Floyd Abrams (born in July 9, 1936) is an American attorney at Cahill Gordon & Reindel. He is an expert on constitutional law and has argued in 13 cases before the Supreme Court of the United States.

Abrams represented The New York Times in 1972 during the Pentagon Papers case, Judith Miller in the CIA leak grand jury investigation, Standard & Poor's and Lorillard Tobacco Company. He also argued for Citizens United during the 2010 Supreme Court case.

Early life
Abrams was born in New York City on July 9, 1936, the son of Rae (née Eberlin) and Isadore Abrams. He is of Jewish descent and had a bar mitzvah ceremony. His first cousin is Elliot Abrams, President George W. Bush's deputy national-security advisor. He earned his undergraduate degree from Cornell University in 1956, and after trying to decide between a PhD in American History and law, he decided to obtain his Juris Doctor from Yale Law School in 1960.
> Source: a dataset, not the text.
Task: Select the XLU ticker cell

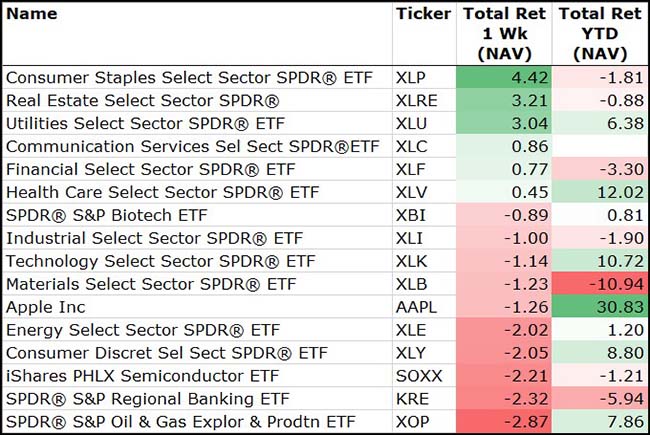Action: point(412,124)
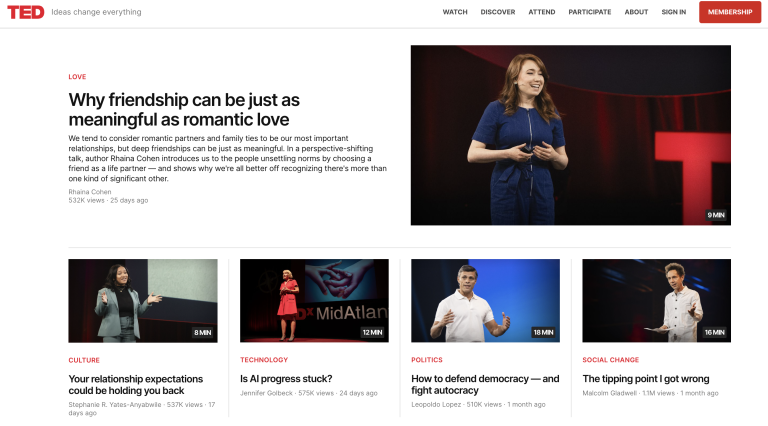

While at Cornell, Abrams participated in Reserve Officers' Training Corps and was a first lieutenant in the U.S. Army.

Career
From 1961 to 1963, Abrams clerked for Judge Paul Conway Leahy of the United States District Court for the District of Delaware.  Abrams joined Cahill Gordon & Reindel in 1963 and became a partner in 1970. He was also a Visiting Lecturer at Columbia Law School from 1981 to 1985.

He is the William J. Brennan Jr. visiting Professor at the Columbia University Graduate School of Journalism.

He is a member of the Constitution Project's Liberty and Security Committee and a patron of the Media Legal Defence Initiative.

In August 2021, Abrams was named to the advisory board of American facial recognition company Clearview AI as of counsel.

In 2022, Abrams began hosting a podcast called Speaking Freely.

Personal life 
Abrams lives in New York City with wife Efrat Surasky. Together they have a son, Dan Abrams of ABC, as well as the host of Live PD and Court Cam, and a daughter, Judge Ronnie Abrams of the United States District Court for the Southern District of New York.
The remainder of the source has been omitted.